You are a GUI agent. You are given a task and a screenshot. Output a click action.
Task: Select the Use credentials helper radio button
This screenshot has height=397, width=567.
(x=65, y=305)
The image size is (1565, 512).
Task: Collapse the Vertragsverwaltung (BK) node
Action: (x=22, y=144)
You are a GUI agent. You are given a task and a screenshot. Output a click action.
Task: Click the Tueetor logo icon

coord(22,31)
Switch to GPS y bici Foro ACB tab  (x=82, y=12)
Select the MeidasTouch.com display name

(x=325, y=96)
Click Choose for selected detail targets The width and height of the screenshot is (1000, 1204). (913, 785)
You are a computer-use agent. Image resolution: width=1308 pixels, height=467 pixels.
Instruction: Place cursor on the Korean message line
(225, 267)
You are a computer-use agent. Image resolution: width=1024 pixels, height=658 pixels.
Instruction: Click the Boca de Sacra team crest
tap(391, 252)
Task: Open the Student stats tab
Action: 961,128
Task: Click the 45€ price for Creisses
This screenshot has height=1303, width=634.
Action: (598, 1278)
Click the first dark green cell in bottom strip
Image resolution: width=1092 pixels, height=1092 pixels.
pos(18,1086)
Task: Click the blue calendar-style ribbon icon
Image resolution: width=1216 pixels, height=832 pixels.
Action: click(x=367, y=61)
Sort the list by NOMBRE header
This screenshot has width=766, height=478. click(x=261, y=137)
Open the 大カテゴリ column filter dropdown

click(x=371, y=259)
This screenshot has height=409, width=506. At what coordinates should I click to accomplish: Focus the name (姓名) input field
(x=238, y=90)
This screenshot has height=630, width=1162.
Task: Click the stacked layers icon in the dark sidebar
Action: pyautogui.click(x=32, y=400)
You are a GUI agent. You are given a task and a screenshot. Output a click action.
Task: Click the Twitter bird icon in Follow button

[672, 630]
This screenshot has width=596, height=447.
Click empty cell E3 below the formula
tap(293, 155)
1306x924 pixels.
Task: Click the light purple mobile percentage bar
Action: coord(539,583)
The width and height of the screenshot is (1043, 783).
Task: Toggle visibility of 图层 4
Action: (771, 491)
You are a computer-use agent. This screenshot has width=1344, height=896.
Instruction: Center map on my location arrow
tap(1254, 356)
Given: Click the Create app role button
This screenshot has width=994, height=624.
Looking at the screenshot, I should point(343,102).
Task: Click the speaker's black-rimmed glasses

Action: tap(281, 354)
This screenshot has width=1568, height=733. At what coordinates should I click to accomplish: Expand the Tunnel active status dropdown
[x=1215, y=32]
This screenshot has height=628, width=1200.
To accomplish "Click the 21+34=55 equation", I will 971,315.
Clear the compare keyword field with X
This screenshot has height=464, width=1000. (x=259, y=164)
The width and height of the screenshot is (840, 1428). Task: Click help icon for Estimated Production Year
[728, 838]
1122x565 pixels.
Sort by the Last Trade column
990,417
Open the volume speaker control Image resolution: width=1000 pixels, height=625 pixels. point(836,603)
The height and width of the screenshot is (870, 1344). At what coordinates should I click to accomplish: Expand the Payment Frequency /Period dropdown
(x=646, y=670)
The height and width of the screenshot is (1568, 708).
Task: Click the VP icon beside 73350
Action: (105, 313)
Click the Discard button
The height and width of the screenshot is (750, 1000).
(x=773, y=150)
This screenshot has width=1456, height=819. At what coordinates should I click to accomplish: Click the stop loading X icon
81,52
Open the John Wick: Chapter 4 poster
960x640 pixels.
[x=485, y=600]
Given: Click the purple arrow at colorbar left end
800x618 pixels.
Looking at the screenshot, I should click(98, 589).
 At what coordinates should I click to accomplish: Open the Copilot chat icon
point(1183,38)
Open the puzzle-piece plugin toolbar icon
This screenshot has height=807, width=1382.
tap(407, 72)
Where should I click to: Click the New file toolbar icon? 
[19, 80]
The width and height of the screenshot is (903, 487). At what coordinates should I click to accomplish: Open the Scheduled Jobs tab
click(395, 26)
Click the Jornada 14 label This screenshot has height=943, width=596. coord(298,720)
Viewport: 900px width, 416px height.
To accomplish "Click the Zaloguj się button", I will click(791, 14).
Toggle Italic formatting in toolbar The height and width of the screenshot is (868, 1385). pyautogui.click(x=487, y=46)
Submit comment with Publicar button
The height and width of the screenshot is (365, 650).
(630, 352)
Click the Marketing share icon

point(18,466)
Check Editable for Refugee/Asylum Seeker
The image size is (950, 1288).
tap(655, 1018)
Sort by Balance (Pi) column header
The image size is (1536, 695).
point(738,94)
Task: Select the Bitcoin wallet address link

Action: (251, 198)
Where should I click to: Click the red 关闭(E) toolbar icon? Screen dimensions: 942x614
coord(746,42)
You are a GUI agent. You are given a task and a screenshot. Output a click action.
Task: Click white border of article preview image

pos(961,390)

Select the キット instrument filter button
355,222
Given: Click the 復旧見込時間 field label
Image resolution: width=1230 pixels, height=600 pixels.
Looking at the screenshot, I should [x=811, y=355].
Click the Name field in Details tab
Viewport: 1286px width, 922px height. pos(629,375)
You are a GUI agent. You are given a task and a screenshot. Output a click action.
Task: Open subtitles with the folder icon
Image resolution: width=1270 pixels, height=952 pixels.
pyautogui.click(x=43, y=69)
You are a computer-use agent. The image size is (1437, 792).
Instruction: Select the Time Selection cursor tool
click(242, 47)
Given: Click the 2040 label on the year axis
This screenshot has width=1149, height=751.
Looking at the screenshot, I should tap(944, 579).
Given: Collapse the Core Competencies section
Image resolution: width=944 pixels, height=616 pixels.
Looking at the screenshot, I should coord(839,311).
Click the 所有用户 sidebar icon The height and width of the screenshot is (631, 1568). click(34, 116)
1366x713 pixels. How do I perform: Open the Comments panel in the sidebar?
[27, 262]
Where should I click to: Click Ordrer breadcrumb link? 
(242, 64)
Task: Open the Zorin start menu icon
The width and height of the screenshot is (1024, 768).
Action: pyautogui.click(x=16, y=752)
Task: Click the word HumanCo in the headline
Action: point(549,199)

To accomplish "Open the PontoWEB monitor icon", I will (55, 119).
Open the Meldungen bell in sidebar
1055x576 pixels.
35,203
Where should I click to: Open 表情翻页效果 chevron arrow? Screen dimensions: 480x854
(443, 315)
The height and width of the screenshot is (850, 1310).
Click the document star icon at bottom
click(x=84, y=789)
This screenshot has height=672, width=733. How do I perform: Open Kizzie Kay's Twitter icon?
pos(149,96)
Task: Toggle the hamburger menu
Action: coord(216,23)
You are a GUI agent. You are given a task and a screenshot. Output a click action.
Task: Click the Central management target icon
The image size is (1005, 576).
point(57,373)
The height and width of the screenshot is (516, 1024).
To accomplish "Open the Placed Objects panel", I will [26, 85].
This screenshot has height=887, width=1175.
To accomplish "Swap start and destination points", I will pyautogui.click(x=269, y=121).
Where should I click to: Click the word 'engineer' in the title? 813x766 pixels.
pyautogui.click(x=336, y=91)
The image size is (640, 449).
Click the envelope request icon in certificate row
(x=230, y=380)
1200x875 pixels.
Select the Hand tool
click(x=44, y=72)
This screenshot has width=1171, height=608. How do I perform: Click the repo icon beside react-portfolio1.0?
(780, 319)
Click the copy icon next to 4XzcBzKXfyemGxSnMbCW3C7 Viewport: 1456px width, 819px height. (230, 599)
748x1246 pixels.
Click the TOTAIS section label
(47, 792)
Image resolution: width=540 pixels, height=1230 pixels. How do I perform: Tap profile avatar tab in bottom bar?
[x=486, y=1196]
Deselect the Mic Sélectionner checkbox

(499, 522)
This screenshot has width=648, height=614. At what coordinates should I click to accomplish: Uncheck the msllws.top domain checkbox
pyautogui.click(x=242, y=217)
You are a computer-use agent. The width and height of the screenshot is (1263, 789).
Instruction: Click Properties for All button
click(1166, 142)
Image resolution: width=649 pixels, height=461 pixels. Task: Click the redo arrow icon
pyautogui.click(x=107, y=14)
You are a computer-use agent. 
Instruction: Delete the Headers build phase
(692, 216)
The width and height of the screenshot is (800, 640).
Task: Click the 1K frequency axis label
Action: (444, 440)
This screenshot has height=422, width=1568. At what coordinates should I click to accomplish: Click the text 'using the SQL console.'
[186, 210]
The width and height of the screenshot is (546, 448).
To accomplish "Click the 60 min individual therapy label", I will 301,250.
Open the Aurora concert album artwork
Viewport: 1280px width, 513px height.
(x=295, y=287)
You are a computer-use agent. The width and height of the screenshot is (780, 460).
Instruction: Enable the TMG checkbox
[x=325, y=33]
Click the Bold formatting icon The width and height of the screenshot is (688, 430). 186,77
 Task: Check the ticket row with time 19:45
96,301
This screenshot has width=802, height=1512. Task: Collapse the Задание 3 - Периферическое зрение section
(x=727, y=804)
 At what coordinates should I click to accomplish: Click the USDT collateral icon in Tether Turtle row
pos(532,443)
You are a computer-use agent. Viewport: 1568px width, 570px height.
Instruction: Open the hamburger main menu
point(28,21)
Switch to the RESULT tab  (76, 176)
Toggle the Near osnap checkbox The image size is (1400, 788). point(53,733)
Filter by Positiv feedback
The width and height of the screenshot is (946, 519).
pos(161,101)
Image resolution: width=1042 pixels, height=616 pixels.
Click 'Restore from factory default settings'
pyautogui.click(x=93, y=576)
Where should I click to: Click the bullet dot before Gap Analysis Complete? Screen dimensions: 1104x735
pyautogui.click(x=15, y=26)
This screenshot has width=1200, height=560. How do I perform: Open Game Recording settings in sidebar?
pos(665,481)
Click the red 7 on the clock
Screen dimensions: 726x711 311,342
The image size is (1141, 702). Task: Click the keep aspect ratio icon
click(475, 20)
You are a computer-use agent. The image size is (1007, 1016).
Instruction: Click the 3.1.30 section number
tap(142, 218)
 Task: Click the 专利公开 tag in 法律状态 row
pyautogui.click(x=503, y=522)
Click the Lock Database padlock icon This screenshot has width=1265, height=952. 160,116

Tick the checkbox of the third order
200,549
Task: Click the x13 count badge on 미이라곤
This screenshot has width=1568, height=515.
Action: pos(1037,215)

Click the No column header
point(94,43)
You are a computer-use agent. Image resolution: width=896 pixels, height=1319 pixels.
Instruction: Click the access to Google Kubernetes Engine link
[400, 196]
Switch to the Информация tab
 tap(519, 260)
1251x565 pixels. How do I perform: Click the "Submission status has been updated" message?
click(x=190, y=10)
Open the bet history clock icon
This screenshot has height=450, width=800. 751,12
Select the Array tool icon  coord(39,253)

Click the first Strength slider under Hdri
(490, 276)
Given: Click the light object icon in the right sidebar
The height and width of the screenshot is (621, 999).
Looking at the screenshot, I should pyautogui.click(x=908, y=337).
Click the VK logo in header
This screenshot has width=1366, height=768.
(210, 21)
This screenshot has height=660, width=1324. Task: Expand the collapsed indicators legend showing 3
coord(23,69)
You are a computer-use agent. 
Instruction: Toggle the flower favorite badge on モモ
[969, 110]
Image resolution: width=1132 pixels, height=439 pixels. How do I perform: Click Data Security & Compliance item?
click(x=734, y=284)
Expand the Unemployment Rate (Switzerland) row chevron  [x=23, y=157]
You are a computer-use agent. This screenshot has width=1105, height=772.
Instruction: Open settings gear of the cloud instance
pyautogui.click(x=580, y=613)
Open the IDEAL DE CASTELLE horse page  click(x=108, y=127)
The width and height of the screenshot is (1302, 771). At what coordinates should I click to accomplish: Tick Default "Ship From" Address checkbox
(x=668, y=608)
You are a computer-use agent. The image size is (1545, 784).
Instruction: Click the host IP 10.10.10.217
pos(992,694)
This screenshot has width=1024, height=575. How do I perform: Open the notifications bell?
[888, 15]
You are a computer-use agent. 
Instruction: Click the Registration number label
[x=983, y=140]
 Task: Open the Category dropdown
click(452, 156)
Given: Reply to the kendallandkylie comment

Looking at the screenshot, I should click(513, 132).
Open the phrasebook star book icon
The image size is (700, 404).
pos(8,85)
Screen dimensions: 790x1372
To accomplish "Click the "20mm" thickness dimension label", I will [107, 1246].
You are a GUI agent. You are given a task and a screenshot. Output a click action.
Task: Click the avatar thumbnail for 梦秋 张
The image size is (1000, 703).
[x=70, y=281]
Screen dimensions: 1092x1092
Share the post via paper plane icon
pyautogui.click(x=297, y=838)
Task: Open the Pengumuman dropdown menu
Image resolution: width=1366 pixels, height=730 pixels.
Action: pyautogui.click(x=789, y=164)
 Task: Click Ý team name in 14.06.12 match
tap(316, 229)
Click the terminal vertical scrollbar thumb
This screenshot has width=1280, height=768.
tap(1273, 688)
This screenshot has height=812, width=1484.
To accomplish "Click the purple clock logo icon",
____
**How to complete this task:**
Write the lines out again exactly, beginning at the line that contains "Instruction: Click the host IP 10.10.10.217" and stopping only at the final line of the listing above.

**Response to this task:**
Instruction: Click the host IP 10.10.10.217
pos(992,694)
This screenshot has width=1024, height=575. How do I perform: Open the notifications bell?
[888, 15]
You are a computer-use agent. 
Instruction: Click the Registration number label
[x=983, y=140]
 Task: Open the Category dropdown
click(452, 156)
Given: Reply to the kendallandkylie comment

Looking at the screenshot, I should click(513, 132).
Open the phrasebook star book icon
The image size is (700, 404).
pos(8,85)
Screen dimensions: 790x1372
To accomplish "Click the "20mm" thickness dimension label", I will [107, 1246].
You are a GUI agent. You are given a task and a screenshot. Output a click action.
Task: Click the avatar thumbnail for 梦秋 张
The image size is (1000, 703).
[x=70, y=281]
Screen dimensions: 1092x1092
Share the post via paper plane icon
pyautogui.click(x=297, y=838)
Task: Open the Pengumuman dropdown menu
Image resolution: width=1366 pixels, height=730 pixels.
Action: pyautogui.click(x=789, y=164)
 Task: Click Ý team name in 14.06.12 match
tap(316, 229)
Click the terminal vertical scrollbar thumb
This screenshot has width=1280, height=768.
tap(1273, 688)
This screenshot has height=812, width=1484.
To accomplish "Click the purple clock logo icon",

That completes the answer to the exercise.